Decalogue

Decalgoue is a Polish TV series that allows for deep reflection and analysis after each episode. In the first episode, a father puts all of his belief and knowledge into a computer system. His young son wishes to play on the frozen pond and the father performs a calculation to see if the ice will be able to hold his son's weight. After doing the calculation he comes to the conclusion that the ice will in fact be able to withstand the weight. Unfortunately and to his son's detriment, the ice does give out and the boy falls through and drowns. The father can't understand where he went wrong because the calculation was accurate. However, his problem is just that. He is only concerned with the numbers he plugged in and why it failed to prove true. Even before his son asked him what it meant to die. The father responded emotionless and bluntly that it was when your heart stopped beating and life left your body. The father lived in the prfoane and very rarely lets any elements of the sacred intervene. He goes to the church after his son's death and throws the table with candles over. The audience sees the wax run down the Virgin Mary's cheeks but the father pays little attention to this. The goal of the film is to instigate madrash. Midrash allows for us to reflect on the film and make it personal to our own lives. Yes God knows who will die and when but it does not mean he doesn't weep along side of us when such hardships occurs. Film doesn't just tell you the moral of the story directly and spell it all out for you. It is a medium of art that is suppose to ignite passion and reflection and cause you to apply it to your own life. Religion can mean very little to you when you don't try to integrate it in your own life.

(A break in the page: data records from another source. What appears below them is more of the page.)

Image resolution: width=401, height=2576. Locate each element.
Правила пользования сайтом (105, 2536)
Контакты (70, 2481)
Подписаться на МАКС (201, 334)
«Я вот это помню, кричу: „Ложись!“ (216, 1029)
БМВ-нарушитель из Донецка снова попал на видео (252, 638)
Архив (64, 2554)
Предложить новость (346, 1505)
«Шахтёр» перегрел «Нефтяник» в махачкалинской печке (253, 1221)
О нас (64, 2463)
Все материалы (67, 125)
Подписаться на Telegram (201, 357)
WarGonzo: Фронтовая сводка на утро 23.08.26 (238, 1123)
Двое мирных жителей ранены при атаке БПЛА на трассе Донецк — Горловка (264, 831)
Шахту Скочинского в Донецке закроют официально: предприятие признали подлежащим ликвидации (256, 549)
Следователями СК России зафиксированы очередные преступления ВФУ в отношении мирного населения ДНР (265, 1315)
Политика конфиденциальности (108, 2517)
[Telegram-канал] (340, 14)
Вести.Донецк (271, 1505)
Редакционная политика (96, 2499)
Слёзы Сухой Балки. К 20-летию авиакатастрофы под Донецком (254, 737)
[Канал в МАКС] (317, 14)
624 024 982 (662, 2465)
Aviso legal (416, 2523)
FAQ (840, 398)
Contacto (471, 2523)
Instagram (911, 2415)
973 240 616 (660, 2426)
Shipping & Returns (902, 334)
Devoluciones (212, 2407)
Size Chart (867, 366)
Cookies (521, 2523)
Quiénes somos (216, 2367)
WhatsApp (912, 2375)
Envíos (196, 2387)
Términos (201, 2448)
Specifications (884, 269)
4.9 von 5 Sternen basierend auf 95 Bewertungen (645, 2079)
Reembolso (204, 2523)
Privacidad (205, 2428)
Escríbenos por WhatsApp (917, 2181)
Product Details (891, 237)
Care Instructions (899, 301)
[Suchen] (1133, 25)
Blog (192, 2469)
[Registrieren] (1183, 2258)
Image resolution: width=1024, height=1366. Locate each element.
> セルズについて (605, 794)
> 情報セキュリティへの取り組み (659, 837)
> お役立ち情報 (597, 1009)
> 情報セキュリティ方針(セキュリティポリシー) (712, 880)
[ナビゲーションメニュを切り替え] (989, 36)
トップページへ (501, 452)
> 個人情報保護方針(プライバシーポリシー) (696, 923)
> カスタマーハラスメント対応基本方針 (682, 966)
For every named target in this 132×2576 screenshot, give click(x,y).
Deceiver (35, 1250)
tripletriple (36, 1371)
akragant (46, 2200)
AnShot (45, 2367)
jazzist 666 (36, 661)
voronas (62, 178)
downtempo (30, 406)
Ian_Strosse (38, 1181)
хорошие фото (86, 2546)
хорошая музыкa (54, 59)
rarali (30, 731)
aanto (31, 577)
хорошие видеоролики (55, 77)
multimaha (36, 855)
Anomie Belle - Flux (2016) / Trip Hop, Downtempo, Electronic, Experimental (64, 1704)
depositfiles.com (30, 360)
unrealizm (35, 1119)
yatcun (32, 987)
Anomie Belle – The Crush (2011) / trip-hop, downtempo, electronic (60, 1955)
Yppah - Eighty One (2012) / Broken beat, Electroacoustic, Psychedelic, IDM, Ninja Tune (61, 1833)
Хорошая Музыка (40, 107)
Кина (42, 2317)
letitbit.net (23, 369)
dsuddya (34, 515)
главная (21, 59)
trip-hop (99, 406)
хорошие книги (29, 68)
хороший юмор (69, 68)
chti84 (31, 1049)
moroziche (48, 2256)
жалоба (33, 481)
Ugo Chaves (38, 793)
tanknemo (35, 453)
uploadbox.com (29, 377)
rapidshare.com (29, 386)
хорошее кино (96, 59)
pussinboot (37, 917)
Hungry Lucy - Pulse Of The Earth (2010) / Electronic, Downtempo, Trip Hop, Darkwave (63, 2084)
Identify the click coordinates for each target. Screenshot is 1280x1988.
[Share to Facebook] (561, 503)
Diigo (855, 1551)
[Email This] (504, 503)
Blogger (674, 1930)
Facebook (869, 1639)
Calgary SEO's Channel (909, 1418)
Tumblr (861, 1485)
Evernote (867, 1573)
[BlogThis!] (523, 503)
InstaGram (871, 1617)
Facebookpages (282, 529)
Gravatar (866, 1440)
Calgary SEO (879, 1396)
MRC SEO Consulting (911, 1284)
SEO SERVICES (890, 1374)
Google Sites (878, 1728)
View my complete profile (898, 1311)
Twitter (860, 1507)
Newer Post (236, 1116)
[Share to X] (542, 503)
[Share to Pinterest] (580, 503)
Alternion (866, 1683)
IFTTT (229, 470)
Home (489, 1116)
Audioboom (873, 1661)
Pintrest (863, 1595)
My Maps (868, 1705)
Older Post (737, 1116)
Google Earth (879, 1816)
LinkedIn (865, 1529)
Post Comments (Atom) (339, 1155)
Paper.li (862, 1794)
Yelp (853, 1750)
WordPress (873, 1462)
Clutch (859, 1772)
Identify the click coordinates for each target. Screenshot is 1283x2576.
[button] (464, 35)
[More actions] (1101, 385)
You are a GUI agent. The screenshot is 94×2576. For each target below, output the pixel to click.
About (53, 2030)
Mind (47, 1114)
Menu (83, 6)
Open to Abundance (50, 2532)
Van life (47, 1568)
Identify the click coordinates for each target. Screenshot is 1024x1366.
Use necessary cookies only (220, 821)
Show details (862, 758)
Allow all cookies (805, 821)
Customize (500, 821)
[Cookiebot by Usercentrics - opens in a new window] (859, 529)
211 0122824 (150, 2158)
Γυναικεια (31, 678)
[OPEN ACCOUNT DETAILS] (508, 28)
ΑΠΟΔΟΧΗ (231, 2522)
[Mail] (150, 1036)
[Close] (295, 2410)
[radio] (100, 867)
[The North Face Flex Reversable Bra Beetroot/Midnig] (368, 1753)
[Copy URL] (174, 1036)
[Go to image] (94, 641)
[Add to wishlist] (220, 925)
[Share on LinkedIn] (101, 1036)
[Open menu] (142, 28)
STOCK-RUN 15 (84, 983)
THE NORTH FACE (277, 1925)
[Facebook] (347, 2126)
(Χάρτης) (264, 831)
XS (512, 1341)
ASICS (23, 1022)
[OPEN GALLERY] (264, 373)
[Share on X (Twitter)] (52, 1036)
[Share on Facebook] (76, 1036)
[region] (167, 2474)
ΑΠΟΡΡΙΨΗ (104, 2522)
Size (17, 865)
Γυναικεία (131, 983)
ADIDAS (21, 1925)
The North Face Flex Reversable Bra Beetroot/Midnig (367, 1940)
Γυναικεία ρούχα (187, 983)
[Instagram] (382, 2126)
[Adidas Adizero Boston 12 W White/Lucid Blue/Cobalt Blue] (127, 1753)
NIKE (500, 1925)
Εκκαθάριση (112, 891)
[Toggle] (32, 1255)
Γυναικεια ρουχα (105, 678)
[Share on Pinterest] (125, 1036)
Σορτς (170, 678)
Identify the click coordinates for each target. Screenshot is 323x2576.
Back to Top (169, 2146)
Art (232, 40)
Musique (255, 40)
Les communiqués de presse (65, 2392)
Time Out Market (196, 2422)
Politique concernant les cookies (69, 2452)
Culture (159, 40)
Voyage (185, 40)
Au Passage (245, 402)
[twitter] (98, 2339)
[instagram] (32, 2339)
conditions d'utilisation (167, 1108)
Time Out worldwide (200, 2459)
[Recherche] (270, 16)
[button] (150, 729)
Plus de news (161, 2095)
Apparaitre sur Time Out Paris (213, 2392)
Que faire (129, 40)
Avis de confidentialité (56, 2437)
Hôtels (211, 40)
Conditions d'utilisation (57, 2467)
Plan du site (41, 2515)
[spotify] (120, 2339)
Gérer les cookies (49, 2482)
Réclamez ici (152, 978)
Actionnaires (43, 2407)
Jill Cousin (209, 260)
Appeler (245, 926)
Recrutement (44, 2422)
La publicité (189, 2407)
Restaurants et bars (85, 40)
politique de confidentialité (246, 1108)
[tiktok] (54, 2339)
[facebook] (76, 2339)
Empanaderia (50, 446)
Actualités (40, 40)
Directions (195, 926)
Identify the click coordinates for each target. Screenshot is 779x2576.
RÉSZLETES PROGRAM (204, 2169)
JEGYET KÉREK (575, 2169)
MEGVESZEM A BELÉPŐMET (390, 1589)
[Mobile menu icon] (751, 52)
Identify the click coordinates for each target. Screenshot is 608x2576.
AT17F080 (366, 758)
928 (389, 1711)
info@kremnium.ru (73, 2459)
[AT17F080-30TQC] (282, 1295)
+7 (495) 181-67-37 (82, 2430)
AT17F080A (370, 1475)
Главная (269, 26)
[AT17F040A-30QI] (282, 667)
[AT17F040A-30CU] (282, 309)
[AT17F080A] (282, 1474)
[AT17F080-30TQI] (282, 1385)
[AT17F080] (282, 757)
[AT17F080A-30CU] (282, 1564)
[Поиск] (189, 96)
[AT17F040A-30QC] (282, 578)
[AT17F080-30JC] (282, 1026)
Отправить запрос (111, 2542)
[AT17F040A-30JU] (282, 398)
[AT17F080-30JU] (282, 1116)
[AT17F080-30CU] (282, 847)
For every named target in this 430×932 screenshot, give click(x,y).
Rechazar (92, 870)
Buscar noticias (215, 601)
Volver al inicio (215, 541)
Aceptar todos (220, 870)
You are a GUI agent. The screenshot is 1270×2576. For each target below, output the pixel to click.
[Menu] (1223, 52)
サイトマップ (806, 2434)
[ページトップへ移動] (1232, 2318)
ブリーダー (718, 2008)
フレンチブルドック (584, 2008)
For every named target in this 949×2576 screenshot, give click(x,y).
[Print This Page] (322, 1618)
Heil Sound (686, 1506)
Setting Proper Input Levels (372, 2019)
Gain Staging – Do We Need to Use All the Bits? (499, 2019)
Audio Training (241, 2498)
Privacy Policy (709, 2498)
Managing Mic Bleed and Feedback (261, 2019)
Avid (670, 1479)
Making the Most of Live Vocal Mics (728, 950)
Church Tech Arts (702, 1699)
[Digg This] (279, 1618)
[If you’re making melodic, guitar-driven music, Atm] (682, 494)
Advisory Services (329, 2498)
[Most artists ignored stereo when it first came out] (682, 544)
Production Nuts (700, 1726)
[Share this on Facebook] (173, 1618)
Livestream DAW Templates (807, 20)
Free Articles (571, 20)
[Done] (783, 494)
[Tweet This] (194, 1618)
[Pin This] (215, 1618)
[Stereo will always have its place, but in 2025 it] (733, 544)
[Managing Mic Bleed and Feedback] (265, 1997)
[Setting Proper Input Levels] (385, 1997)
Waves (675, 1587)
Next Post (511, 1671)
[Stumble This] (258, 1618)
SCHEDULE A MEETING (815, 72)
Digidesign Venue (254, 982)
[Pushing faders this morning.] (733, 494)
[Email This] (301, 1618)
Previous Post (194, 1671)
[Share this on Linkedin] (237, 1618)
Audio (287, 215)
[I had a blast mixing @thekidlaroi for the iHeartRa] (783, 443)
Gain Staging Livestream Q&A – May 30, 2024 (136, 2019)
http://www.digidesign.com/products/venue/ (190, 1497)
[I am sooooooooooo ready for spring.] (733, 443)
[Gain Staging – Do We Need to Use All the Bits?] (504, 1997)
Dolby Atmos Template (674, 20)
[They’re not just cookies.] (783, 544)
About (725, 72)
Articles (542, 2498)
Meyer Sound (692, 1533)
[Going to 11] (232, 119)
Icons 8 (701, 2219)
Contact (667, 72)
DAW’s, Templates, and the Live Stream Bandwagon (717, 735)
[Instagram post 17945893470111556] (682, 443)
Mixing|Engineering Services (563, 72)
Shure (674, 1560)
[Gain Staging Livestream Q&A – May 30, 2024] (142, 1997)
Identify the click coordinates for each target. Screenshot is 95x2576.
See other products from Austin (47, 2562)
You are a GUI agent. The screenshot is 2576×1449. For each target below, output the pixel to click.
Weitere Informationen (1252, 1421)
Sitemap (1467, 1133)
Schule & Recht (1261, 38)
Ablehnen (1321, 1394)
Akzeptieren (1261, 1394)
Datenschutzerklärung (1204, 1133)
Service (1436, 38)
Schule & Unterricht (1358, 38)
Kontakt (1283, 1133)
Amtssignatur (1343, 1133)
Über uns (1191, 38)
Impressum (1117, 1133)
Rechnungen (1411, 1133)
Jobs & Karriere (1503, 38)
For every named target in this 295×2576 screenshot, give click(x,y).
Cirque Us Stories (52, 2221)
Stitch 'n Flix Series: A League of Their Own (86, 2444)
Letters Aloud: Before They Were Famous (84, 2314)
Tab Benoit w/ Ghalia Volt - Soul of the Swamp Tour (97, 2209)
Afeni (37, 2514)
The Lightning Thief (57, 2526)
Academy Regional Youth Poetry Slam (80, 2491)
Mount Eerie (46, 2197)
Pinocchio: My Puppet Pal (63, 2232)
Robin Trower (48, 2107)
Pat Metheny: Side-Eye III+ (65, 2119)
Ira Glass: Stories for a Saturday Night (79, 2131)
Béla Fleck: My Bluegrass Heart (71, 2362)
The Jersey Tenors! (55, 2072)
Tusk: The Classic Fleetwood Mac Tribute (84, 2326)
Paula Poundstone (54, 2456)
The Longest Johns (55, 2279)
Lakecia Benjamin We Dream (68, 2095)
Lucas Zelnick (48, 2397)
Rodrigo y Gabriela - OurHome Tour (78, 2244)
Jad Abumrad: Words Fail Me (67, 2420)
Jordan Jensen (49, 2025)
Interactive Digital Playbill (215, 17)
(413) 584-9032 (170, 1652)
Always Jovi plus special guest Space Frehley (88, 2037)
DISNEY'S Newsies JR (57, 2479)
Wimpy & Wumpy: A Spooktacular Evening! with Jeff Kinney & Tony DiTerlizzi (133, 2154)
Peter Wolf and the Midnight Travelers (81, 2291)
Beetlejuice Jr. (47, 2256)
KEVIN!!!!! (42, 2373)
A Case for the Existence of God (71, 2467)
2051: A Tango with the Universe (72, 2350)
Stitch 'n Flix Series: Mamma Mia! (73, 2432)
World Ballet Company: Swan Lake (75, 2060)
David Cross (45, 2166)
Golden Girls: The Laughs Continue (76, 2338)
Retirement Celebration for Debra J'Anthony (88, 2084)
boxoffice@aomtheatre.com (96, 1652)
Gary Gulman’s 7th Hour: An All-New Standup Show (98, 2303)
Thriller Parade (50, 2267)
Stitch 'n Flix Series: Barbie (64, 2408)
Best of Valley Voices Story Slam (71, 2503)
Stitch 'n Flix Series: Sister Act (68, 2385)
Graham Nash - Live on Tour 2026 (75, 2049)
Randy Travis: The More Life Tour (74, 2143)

The second episode we watched followed the commandment of "Thou Shall not Kill". In this episode a young man kills a taxi driver and then is killed by the state as a punishment. This allows for deeper reflection on this commandment. We are told not to kill or murder people but end up killing or murdering people as a punishment. Wars and death penalties are excellent examples of this. How do you justify either? Thousands of Americans were killed during 911 yet thousands of civilians have died amidst the war that resulted from the terrorist attack. It is a law that citizens are not allowed to kill people but if they do, they receive the death penalty. Midrash occurs as Kieslowski keeps these films very basic and without too much dialogue, scenery, and characters to let the audience think for themselves. This last film did just that for me. I don't really know if our country follows its own rules or if it has to be like this to set the precedent. Though the films seemed a little a harder to follow and not as exciting at some points, I see the rational behind such doing.